Tuesday, July 12, 2011

Hops on the bine

You might remember a previous post that showed a healthy sprout that was new to our yard.  That sprout was one of six hops rhizomes planted in mid April, and all six have been growing steadily ever since.  The two plants on the left side of the photo below are the Cascade variety, and the four on the right are Willamette.

The Willamette rhizomes were more dormant than the Cascade when planted, and have lagged in growth so far, but all the plants appear healthy and vigorous.  I've had to prune several sprouts so that each rhizome only has two or three bines left to grow, and several of the bines have lost their leading central stem and have adapted by pushing lateral branches upward.  I've followed the common practice of stretching a wire for the bine to grow on, and it didn't take much coaxing to get the plant to wind itself around the wire clockwise while climbing ever higher.

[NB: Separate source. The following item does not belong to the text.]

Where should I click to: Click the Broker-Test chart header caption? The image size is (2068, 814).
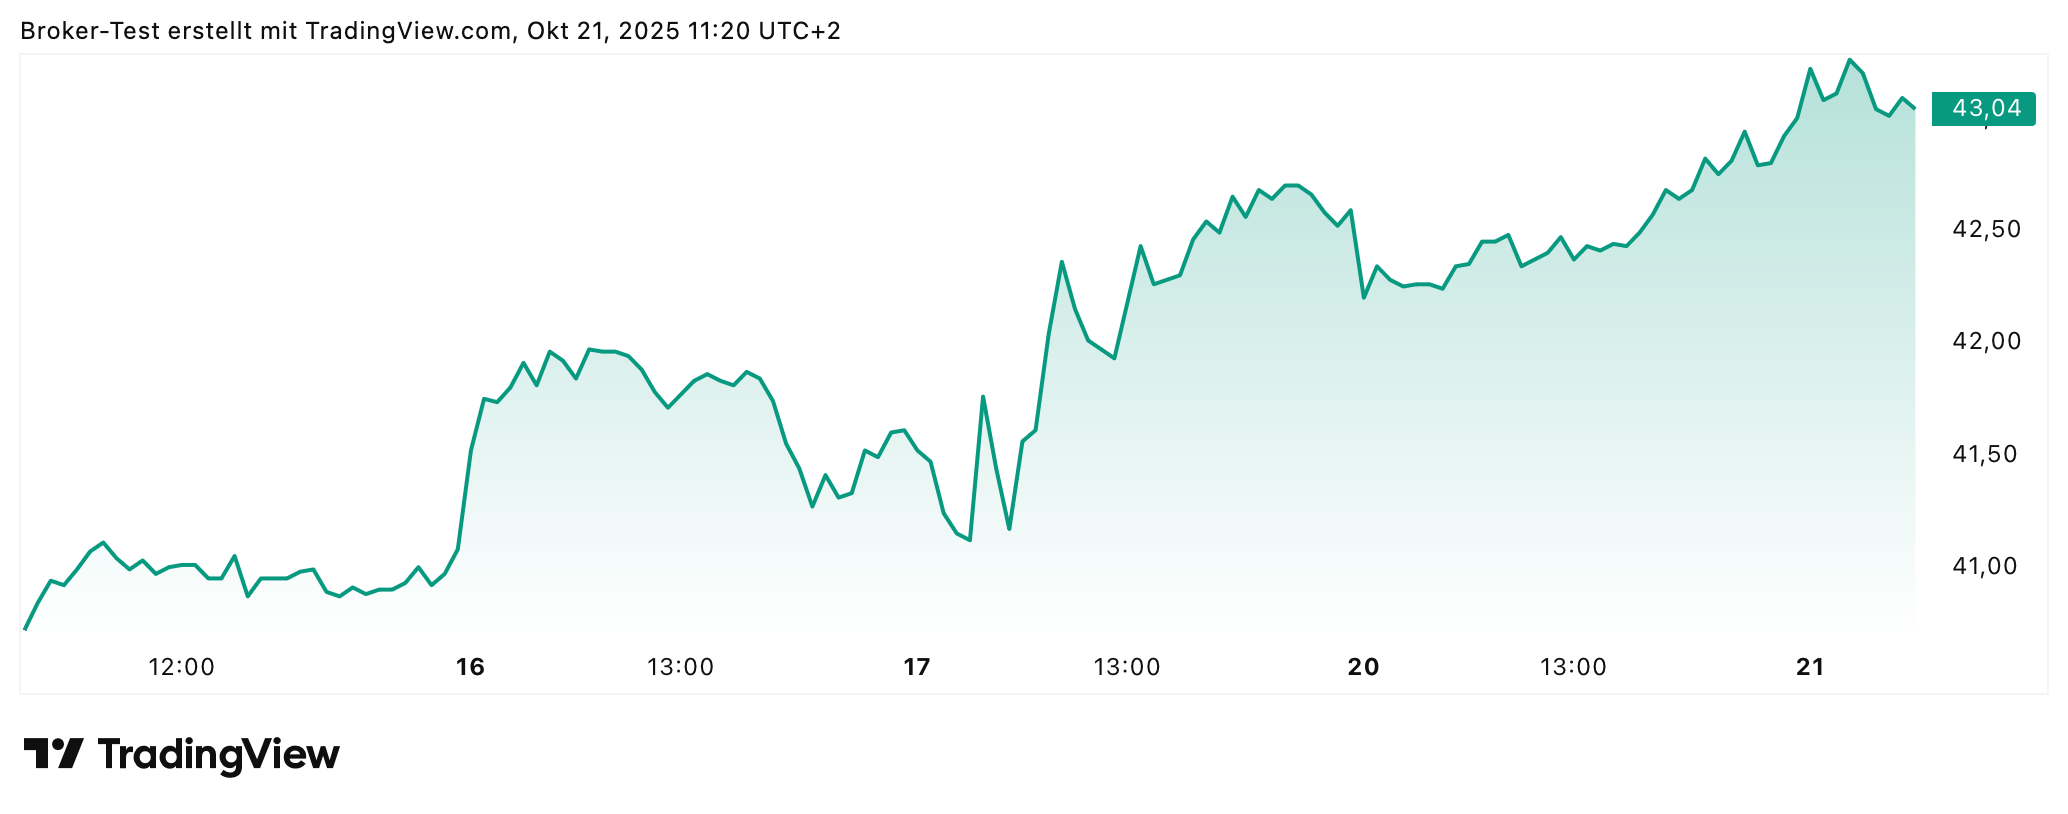[x=430, y=31]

This photo shows one of the Cascade plants that is over 11 feet long.  Cones have developed in the last week, but the main bines continue to stretch forward and shoot out branches.  None of the Willamette plants are displaying cones yet, but I wouldn't be surprised if they popped out in the next two weeks.

Here's a zoomed-in view of a few of the cones in an early stage of development.  Dozens of these little flowers have emerged in just a few days, and I anticipate it will be entertaining to watch them grow and develop.  I'll do my best to document as much of the cone development as possible.  Thanks for visiting!


  1. Will your family be using the hops for anything other than as yard decoration? I ask because I'm not aware of any use for hops other than in beer. I'm curious what other common uses are out there.

    I suppose I could find out very quickly via Google, but what's the fun in me doing the work in answering my own question. ;-P

  2. Jeremy, our entire harvest of cones has been promised to a friend that will use them in beer brewing.

    I didn't know until recently that hops are used to a lesser extent in some soft drinks, and according to pfaf.org, the plant has several medicinal uses.

  3. Our best growing vines down here are poison ivy, and it's not good for anything! I'll be interested in seeing how your plants develop.